- [Task statement]: Quote exactly and only this range of lines in the data below: the line that holds "Where should I click to: Click the notifications" to the line that holds "Uncheck the Tollerante option", both included.

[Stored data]
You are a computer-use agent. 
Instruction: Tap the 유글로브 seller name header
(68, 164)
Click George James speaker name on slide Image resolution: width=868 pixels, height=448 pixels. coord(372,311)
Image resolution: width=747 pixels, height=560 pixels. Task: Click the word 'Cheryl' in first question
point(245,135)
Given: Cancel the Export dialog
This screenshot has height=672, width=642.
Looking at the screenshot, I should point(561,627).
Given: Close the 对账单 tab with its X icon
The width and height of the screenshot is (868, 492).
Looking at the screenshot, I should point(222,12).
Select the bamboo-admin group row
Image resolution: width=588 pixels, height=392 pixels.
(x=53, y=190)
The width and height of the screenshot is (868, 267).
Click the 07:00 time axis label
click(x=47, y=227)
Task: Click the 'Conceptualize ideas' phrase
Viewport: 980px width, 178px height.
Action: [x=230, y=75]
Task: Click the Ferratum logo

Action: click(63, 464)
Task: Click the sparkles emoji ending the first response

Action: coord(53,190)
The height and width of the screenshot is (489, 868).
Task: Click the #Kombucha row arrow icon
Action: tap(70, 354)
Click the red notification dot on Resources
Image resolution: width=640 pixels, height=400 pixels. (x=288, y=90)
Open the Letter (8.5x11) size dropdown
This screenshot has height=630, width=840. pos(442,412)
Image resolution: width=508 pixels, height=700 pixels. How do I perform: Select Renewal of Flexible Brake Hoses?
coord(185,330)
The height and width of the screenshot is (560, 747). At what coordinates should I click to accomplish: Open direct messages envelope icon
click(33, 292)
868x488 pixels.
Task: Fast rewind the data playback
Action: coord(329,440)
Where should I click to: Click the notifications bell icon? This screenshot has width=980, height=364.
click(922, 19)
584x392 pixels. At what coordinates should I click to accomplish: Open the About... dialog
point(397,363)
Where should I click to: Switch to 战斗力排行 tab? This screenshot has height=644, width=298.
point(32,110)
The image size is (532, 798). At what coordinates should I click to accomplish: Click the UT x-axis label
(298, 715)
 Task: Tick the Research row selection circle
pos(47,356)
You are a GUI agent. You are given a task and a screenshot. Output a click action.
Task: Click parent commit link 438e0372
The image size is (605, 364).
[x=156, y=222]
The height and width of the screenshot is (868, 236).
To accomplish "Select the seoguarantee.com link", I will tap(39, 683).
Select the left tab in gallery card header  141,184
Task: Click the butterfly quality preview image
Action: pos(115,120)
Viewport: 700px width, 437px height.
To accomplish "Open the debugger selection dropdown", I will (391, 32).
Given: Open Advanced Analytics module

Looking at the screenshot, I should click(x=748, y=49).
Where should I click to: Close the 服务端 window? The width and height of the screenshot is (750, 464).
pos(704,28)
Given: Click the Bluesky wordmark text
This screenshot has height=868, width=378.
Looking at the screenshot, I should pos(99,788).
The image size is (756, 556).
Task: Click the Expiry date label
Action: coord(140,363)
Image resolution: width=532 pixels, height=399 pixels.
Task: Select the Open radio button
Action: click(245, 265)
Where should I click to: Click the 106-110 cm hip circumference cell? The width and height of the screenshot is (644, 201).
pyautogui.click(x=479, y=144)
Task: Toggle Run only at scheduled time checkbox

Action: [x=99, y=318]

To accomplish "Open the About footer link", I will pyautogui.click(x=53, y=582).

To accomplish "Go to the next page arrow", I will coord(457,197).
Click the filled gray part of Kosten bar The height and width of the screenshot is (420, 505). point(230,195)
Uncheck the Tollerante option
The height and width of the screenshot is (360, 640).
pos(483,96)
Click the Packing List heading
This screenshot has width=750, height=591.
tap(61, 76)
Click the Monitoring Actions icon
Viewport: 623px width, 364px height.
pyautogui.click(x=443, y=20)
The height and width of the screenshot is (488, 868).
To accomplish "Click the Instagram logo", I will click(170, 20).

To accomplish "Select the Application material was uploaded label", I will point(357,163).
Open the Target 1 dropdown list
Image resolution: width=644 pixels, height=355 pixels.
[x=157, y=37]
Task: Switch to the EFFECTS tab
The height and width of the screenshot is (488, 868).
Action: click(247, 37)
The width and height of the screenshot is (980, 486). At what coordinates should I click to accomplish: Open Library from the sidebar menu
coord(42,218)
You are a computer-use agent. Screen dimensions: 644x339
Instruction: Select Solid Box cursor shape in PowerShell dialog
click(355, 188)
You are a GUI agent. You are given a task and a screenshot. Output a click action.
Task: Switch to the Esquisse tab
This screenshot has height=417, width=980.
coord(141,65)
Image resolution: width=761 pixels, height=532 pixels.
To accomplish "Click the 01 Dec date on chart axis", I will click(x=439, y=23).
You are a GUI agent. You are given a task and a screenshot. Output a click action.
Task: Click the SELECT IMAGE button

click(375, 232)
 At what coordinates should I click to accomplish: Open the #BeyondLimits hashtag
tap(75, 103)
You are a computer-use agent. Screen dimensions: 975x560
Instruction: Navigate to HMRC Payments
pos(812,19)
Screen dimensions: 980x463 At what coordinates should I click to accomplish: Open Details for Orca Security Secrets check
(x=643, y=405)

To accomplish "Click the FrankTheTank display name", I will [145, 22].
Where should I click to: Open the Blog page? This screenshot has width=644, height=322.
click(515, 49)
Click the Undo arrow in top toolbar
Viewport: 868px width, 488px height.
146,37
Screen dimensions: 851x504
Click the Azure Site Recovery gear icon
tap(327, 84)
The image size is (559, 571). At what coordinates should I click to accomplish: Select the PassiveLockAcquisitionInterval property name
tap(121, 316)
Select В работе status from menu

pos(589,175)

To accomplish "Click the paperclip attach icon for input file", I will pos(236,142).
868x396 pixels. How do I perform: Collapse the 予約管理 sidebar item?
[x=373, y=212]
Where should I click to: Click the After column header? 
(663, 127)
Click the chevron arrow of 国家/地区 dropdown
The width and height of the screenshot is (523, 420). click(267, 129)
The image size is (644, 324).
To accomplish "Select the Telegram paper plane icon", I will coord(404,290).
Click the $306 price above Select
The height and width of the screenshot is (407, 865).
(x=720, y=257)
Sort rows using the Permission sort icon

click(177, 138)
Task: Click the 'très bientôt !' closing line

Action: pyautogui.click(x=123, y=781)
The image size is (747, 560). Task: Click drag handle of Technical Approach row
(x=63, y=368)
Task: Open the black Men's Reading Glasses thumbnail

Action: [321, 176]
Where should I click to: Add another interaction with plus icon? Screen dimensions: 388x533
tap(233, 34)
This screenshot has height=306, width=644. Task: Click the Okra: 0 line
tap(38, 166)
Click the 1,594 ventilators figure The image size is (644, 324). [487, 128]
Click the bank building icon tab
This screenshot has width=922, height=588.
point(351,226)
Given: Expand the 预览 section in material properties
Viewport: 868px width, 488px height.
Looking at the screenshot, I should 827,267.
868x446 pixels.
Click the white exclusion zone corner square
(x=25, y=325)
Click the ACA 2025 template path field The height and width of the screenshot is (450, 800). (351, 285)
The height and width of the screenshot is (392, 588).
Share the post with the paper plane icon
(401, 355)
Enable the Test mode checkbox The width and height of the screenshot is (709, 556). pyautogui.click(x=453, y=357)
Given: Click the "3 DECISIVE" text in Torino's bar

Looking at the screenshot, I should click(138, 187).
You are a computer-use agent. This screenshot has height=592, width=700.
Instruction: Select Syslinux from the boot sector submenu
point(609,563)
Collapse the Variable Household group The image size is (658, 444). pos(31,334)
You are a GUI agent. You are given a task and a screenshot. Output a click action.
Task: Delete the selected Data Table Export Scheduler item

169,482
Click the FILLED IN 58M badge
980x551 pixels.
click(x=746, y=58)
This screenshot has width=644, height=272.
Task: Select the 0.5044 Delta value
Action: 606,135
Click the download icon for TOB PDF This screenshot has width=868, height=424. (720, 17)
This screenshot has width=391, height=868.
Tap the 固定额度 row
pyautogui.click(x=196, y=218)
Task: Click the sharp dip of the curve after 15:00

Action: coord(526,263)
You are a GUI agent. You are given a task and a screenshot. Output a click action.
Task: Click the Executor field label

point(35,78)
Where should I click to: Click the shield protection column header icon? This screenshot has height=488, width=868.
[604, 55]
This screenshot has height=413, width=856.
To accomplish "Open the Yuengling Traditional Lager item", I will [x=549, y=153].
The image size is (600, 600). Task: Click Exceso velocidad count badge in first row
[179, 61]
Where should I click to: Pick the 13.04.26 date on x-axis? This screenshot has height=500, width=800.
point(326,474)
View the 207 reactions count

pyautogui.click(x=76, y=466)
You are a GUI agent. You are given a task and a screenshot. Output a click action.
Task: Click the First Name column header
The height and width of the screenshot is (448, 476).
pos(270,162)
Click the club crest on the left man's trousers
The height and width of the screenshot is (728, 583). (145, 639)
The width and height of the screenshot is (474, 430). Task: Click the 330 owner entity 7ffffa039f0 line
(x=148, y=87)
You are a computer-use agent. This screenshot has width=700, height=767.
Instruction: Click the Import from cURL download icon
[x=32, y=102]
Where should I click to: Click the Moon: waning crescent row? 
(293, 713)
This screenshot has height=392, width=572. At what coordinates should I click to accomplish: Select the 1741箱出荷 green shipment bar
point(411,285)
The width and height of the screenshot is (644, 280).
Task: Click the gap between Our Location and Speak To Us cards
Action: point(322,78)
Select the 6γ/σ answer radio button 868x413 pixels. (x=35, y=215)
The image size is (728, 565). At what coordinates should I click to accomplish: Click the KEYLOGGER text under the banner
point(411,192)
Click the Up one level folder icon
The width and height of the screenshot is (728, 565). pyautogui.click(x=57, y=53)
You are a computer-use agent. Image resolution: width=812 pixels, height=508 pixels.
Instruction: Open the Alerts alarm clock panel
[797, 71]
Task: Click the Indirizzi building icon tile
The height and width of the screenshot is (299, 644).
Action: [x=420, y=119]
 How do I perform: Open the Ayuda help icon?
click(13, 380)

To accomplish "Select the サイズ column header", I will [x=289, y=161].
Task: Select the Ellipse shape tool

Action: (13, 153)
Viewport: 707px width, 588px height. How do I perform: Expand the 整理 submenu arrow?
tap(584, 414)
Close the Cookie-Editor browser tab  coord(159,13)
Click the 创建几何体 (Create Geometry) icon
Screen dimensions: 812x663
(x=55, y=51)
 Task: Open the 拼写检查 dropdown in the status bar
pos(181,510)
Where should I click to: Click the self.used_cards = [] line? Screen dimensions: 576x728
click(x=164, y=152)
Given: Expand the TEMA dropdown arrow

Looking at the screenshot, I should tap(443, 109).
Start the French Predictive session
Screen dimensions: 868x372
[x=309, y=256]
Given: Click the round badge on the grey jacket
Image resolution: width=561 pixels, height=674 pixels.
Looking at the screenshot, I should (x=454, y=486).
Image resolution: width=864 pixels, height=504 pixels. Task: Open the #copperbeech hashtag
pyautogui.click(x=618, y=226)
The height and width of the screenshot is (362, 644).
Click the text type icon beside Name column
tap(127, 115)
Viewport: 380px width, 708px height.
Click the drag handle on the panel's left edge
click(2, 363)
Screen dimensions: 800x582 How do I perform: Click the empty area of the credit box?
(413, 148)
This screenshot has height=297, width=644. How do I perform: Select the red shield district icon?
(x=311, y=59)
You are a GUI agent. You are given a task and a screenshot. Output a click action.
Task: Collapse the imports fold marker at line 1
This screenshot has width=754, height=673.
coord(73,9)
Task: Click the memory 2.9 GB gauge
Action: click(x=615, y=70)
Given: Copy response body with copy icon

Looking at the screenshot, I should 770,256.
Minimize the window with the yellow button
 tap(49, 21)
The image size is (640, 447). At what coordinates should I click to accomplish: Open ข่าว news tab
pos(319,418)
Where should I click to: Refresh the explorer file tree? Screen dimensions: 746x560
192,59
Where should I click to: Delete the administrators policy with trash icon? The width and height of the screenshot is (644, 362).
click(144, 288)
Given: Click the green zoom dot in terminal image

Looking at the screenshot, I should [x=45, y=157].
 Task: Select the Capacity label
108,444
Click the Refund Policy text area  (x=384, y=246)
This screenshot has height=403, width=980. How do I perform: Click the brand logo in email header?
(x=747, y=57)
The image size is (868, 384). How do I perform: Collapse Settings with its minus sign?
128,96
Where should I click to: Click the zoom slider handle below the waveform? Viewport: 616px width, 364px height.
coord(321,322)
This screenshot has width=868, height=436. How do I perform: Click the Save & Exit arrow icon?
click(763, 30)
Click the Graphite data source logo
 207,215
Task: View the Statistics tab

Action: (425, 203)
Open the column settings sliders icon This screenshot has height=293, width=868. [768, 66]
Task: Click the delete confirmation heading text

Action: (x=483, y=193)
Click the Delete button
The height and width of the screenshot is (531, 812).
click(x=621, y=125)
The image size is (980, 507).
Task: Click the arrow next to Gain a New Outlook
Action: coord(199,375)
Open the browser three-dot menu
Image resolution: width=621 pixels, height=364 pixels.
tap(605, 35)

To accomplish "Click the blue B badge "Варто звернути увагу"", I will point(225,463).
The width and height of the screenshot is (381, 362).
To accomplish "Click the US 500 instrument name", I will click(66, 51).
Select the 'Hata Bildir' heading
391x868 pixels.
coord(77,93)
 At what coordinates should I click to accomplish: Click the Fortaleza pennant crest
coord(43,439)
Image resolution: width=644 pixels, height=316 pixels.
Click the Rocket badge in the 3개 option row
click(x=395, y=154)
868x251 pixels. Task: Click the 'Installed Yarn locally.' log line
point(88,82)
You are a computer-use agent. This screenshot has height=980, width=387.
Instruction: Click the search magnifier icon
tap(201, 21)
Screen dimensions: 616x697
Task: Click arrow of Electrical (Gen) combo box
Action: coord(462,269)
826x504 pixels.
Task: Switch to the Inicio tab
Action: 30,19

- [Solution for this task]:
Where should I click to: Click the notifications bell icon? This screenshot has width=980, height=364.
click(922, 19)
584x392 pixels. At what coordinates should I click to accomplish: Open the About... dialog
point(397,363)
Where should I click to: Switch to 战斗力排行 tab? This screenshot has height=644, width=298.
point(32,110)
The image size is (532, 798). At what coordinates should I click to accomplish: Click the UT x-axis label
(298, 715)
 Task: Tick the Research row selection circle
pos(47,356)
You are a GUI agent. You are given a task and a screenshot. Output a click action.
Task: Click parent commit link 438e0372
The image size is (605, 364).
[x=156, y=222]
The height and width of the screenshot is (868, 236).
To accomplish "Select the seoguarantee.com link", I will tap(39, 683).
Select the left tab in gallery card header  141,184
Task: Click the butterfly quality preview image
Action: pos(115,120)
Viewport: 700px width, 437px height.
To accomplish "Open the debugger selection dropdown", I will (391, 32).
Given: Open Advanced Analytics module

Looking at the screenshot, I should click(x=748, y=49).
Where should I click to: Close the 服务端 window? The width and height of the screenshot is (750, 464).
pos(704,28)
Given: Click the Bluesky wordmark text
This screenshot has height=868, width=378.
Looking at the screenshot, I should pos(99,788).
The image size is (756, 556).
Task: Click the Expiry date label
Action: coord(140,363)
Image resolution: width=532 pixels, height=399 pixels.
Task: Select the Open radio button
Action: click(245, 265)
Where should I click to: Click the 106-110 cm hip circumference cell? The width and height of the screenshot is (644, 201).
pyautogui.click(x=479, y=144)
Task: Toggle Run only at scheduled time checkbox

Action: [x=99, y=318]

To accomplish "Open the About footer link", I will pyautogui.click(x=53, y=582).

To accomplish "Go to the next page arrow", I will coord(457,197).
Click the filled gray part of Kosten bar The height and width of the screenshot is (420, 505). point(230,195)
Uncheck the Tollerante option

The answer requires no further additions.